Japanese scientists have grown fragments of the eyeball from stem cells

A group of biologists from Osaka University, led by Koji Nishida, have found a method of growing individual fragments of a human eyeball from a piece of skin. Based on these results, scientists will be able to produce the retina, cornea and lens of the eye.

In the course of experiments, with the help of new technology, it was possible to restore vision to a rabbit that was blind from birth, which had no cornea. Everything is already ready for the start of real trials on patients.
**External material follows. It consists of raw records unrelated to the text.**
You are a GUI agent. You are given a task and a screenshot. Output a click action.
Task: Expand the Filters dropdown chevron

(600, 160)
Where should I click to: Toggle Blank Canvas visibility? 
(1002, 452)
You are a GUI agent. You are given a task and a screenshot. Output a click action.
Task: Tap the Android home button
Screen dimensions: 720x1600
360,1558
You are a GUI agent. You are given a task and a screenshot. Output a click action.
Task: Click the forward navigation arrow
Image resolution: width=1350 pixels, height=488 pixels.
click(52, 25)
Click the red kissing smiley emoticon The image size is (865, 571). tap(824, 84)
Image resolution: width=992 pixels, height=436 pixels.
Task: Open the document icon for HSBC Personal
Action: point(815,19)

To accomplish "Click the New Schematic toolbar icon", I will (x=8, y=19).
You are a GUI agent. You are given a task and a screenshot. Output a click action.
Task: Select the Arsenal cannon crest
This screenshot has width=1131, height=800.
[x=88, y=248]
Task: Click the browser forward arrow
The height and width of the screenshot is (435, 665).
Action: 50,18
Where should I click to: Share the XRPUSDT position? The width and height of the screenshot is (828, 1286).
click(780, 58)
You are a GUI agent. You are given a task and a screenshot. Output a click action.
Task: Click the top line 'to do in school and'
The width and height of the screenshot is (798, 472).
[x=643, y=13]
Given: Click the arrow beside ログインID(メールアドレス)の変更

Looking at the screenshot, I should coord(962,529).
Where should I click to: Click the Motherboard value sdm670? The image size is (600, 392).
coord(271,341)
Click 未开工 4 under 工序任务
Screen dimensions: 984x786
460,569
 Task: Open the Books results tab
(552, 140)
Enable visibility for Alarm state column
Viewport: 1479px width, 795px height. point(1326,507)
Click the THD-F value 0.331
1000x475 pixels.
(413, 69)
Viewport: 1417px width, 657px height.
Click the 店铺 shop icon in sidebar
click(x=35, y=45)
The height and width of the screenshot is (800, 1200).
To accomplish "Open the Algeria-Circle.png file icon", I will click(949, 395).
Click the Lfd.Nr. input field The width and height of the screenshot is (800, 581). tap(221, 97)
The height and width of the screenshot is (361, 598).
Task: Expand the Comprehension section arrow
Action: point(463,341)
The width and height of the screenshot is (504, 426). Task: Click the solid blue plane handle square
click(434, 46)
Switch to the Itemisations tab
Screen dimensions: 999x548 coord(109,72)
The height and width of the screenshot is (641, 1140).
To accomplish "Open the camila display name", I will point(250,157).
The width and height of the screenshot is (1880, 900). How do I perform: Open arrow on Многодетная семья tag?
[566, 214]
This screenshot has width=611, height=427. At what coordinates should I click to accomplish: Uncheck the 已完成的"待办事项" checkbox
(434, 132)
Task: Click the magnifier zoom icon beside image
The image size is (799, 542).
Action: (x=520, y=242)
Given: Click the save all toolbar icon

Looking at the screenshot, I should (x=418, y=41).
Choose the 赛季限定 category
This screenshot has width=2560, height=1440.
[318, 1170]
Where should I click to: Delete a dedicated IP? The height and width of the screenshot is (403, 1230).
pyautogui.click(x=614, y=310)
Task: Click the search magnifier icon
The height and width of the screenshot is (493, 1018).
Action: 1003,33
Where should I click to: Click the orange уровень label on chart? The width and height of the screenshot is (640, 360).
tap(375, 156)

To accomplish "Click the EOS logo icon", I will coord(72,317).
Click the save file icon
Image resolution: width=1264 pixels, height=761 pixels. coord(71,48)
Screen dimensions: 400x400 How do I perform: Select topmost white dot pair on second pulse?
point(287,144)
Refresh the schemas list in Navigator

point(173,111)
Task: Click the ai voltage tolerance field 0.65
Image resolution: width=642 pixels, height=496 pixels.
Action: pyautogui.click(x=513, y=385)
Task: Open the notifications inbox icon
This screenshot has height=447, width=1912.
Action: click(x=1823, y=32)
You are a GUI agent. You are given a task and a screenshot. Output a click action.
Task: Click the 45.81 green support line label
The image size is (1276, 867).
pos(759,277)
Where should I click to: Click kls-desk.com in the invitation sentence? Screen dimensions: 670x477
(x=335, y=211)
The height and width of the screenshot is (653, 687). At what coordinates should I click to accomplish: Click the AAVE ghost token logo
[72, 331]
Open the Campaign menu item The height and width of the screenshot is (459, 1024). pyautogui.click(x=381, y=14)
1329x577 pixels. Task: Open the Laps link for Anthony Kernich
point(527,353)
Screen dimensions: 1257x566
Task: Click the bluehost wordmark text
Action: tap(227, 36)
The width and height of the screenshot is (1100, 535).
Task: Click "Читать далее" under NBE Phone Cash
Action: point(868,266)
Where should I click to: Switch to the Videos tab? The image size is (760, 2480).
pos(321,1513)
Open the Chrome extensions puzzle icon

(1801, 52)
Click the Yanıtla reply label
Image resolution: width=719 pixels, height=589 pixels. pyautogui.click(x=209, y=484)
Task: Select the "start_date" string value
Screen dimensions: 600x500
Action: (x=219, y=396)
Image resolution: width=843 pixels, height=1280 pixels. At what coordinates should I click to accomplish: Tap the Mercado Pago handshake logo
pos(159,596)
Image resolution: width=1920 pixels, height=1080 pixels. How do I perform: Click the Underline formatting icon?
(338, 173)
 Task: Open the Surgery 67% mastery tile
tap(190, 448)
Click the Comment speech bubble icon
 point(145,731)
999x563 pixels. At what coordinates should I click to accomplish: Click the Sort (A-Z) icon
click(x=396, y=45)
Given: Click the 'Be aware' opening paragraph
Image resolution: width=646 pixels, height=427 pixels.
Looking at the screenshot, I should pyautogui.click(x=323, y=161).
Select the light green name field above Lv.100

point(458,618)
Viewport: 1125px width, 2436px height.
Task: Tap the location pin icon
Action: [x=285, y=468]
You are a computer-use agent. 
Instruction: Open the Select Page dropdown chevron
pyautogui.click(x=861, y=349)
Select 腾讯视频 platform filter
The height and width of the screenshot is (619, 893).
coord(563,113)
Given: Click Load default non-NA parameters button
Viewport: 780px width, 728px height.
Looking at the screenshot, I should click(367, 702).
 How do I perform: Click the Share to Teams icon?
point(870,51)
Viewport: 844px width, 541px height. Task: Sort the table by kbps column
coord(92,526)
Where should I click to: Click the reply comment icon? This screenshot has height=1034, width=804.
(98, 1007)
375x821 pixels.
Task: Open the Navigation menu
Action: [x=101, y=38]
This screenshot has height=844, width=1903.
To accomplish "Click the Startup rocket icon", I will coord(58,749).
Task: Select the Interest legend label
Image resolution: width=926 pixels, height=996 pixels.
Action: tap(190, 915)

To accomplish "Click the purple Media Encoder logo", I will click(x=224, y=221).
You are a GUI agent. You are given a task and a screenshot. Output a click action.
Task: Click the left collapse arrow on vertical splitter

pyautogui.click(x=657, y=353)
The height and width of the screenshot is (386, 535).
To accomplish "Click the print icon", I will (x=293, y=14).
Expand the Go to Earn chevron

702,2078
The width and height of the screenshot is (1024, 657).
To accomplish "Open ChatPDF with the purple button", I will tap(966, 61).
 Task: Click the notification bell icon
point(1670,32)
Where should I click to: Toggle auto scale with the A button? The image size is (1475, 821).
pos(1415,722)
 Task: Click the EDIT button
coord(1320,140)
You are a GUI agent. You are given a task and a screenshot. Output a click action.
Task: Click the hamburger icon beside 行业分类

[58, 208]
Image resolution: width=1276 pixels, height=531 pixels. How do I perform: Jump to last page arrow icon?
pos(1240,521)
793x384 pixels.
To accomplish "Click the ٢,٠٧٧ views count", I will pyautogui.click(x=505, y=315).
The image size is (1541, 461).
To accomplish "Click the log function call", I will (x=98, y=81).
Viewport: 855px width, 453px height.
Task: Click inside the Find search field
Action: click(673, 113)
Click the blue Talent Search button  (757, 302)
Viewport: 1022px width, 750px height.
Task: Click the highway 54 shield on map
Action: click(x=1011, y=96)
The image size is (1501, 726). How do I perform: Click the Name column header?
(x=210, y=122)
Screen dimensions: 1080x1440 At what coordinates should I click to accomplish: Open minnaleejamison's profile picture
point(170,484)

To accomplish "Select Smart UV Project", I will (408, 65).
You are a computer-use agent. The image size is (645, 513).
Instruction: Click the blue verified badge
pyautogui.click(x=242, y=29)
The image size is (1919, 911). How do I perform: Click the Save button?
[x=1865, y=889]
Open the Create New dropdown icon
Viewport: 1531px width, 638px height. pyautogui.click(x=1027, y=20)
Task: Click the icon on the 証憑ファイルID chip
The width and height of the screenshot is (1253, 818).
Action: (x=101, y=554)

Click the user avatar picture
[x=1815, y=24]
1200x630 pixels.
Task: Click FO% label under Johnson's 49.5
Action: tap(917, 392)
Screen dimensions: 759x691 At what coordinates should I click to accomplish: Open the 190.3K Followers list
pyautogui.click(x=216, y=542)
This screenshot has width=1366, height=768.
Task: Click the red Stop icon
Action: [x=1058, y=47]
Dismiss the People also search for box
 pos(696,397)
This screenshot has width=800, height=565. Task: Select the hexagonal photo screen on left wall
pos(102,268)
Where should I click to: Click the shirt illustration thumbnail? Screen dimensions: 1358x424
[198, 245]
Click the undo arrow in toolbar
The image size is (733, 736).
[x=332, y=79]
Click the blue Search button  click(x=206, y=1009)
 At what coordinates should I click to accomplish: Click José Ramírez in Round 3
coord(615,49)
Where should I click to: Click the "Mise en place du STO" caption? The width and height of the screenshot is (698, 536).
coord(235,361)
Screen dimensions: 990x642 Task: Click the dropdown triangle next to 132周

According to Nishida, in the next three years it will be possible to carry out operations to restore the damaged cornea.

The new project of Japanese scientists is a continuation of the work begun back in 2005, when it came to the understanding that they can get stem cells from the most common blood cells or skin, using some manipulation of DNA. Six years later, two researchers, Shinya Yamanaka and John Gardon, were awarded the Nobel Prize for this. The created biomaterial is called "induced pluripotent stem cells" or iPS.

Koji Nishida and his colleagues were able to stimulate the participation of pluripotent cells in the formation of the so-called proto-eye, from which individual tissues can then be extracted. The cells were grown in a Petri dish, where the correct combination of proteins and other substances was used as their base.

Basically, the proto-eye is made up of four rings of different types of cells, which are then transformed into different parts of the eye.